> Görev tanımı
Aşağıdaki kayıtların tamamını, hiçbir satırı değiştirmeden olduğu gibi kopyalayın.

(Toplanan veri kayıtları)

"""

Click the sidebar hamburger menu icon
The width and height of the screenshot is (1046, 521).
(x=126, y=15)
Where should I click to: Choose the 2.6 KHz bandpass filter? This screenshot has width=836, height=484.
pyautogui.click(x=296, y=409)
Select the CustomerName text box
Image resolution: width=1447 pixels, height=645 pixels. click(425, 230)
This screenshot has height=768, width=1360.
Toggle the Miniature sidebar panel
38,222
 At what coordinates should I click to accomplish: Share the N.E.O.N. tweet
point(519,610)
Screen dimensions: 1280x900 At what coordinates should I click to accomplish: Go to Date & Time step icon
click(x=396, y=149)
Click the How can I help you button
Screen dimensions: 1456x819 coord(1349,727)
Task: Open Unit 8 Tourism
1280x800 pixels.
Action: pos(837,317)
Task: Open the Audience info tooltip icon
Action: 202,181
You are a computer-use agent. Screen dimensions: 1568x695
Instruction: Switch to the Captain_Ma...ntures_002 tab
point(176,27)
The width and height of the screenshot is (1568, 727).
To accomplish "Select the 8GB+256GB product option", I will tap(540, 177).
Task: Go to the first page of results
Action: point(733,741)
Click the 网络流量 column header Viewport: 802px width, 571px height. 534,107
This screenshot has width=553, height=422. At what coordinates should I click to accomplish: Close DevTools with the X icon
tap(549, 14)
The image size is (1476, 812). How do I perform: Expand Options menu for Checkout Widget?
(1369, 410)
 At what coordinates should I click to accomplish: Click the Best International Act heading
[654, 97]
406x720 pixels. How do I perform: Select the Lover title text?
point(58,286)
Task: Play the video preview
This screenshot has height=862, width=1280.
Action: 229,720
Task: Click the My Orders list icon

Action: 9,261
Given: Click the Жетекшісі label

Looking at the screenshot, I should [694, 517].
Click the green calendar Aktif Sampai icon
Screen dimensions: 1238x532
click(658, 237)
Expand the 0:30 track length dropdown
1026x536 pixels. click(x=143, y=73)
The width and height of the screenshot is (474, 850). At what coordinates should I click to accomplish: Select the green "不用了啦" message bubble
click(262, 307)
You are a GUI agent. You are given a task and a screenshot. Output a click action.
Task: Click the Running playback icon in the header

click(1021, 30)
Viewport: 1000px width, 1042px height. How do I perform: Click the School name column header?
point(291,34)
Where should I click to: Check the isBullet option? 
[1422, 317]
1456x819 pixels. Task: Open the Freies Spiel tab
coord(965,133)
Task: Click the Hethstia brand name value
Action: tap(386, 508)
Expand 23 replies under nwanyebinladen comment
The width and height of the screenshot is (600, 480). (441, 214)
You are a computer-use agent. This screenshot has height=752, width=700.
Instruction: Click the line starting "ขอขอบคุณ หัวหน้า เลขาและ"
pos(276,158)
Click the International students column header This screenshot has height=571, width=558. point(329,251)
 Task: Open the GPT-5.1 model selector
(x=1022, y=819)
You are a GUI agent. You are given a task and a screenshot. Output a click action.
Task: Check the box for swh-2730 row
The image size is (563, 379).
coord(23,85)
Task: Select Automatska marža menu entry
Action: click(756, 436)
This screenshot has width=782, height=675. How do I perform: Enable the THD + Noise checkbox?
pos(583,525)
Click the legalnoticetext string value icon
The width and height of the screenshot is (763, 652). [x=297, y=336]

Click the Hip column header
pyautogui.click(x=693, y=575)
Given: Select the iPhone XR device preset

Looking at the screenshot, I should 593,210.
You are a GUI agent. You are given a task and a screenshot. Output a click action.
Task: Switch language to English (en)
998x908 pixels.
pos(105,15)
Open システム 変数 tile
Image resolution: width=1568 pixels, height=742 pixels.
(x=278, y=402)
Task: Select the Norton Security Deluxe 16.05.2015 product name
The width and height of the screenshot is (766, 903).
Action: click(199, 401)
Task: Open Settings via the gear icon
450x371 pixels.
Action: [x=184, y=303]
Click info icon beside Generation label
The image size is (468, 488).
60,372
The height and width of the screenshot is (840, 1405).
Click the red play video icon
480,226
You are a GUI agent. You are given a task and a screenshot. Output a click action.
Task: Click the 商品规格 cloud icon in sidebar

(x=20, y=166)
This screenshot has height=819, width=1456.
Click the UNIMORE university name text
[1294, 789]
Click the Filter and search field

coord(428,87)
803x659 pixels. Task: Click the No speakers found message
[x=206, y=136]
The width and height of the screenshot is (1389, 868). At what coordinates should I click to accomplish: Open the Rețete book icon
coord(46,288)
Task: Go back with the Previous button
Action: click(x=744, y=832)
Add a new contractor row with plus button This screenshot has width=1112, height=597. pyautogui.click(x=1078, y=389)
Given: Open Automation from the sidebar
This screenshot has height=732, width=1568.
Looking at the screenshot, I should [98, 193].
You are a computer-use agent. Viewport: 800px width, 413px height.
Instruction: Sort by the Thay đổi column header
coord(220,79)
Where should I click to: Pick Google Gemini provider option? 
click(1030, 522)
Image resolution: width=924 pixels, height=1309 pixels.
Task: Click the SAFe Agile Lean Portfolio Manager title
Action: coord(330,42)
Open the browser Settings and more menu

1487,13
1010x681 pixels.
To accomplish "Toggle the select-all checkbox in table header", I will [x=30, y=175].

"""

> Alıştırma sonucu
Click the sidebar hamburger menu icon
The width and height of the screenshot is (1046, 521).
(x=126, y=15)
Where should I click to: Choose the 2.6 KHz bandpass filter? This screenshot has width=836, height=484.
pyautogui.click(x=296, y=409)
Select the CustomerName text box
Image resolution: width=1447 pixels, height=645 pixels. click(425, 230)
This screenshot has height=768, width=1360.
Toggle the Miniature sidebar panel
38,222
 At what coordinates should I click to accomplish: Share the N.E.O.N. tweet
point(519,610)
Screen dimensions: 1280x900 At what coordinates should I click to accomplish: Go to Date & Time step icon
click(x=396, y=149)
Click the How can I help you button
Screen dimensions: 1456x819 coord(1349,727)
Task: Open Unit 8 Tourism
1280x800 pixels.
Action: pos(837,317)
Task: Open the Audience info tooltip icon
Action: 202,181
You are a computer-use agent. Screen dimensions: 1568x695
Instruction: Switch to the Captain_Ma...ntures_002 tab
point(176,27)
The width and height of the screenshot is (1568, 727).
To accomplish "Select the 8GB+256GB product option", I will tap(540, 177).
Task: Go to the first page of results
Action: point(733,741)
Click the 网络流量 column header Viewport: 802px width, 571px height. 534,107
This screenshot has width=553, height=422. At what coordinates should I click to accomplish: Close DevTools with the X icon
tap(549, 14)
The image size is (1476, 812). How do I perform: Expand Options menu for Checkout Widget?
(1369, 410)
 At what coordinates should I click to accomplish: Click the Best International Act heading
[654, 97]
406x720 pixels. How do I perform: Select the Lover title text?
point(58,286)
Task: Play the video preview
This screenshot has height=862, width=1280.
Action: 229,720
Task: Click the My Orders list icon

Action: 9,261
Given: Click the Жетекшісі label

Looking at the screenshot, I should [694, 517].
Click the green calendar Aktif Sampai icon
Screen dimensions: 1238x532
click(658, 237)
Expand the 0:30 track length dropdown
1026x536 pixels. click(x=143, y=73)
The width and height of the screenshot is (474, 850). At what coordinates should I click to accomplish: Select the green "不用了啦" message bubble
click(262, 307)
You are a GUI agent. You are given a task and a screenshot. Output a click action.
Task: Click the Running playback icon in the header

click(1021, 30)
Viewport: 1000px width, 1042px height. How do I perform: Click the School name column header?
point(291,34)
Where should I click to: Check the isBullet option? 
[1422, 317]
1456x819 pixels. Task: Open the Freies Spiel tab
coord(965,133)
Task: Click the Hethstia brand name value
Action: tap(386, 508)
Expand 23 replies under nwanyebinladen comment
The width and height of the screenshot is (600, 480). (441, 214)
You are a computer-use agent. This screenshot has height=752, width=700.
Instruction: Click the line starting "ขอขอบคุณ หัวหน้า เลขาและ"
pos(276,158)
Click the International students column header This screenshot has height=571, width=558. point(329,251)
 Task: Open the GPT-5.1 model selector
(x=1022, y=819)
You are a GUI agent. You are given a task and a screenshot. Output a click action.
Task: Check the box for swh-2730 row
The image size is (563, 379).
coord(23,85)
Task: Select Automatska marža menu entry
Action: click(756, 436)
This screenshot has width=782, height=675. How do I perform: Enable the THD + Noise checkbox?
pos(583,525)
Click the legalnoticetext string value icon
The width and height of the screenshot is (763, 652). [x=297, y=336]

Click the Hip column header
pyautogui.click(x=693, y=575)
Given: Select the iPhone XR device preset

Looking at the screenshot, I should 593,210.
You are a GUI agent. You are given a task and a screenshot. Output a click action.
Task: Switch language to English (en)
998x908 pixels.
pos(105,15)
Open システム 変数 tile
Image resolution: width=1568 pixels, height=742 pixels.
(x=278, y=402)
Task: Select the Norton Security Deluxe 16.05.2015 product name
The width and height of the screenshot is (766, 903).
Action: click(199, 401)
Task: Open Settings via the gear icon
450x371 pixels.
Action: [x=184, y=303]
Click info icon beside Generation label
The image size is (468, 488).
60,372
The height and width of the screenshot is (840, 1405).
Click the red play video icon
480,226
You are a GUI agent. You are given a task and a screenshot. Output a click action.
Task: Click the 商品规格 cloud icon in sidebar

(x=20, y=166)
This screenshot has height=819, width=1456.
Click the UNIMORE university name text
[1294, 789]
Click the Filter and search field

coord(428,87)
803x659 pixels. Task: Click the No speakers found message
[x=206, y=136]
The width and height of the screenshot is (1389, 868). At what coordinates should I click to accomplish: Open the Rețete book icon
coord(46,288)
Task: Go back with the Previous button
Action: click(x=744, y=832)
Add a new contractor row with plus button This screenshot has width=1112, height=597. pyautogui.click(x=1078, y=389)
Given: Open Automation from the sidebar
This screenshot has height=732, width=1568.
Looking at the screenshot, I should [98, 193].
You are a computer-use agent. Viewport: 800px width, 413px height.
Instruction: Sort by the Thay đổi column header
coord(220,79)
Where should I click to: Pick Google Gemini provider option? 
click(1030, 522)
Image resolution: width=924 pixels, height=1309 pixels.
Task: Click the SAFe Agile Lean Portfolio Manager title
Action: coord(330,42)
Open the browser Settings and more menu

1487,13
1010x681 pixels.
To accomplish "Toggle the select-all checkbox in table header", I will [x=30, y=175].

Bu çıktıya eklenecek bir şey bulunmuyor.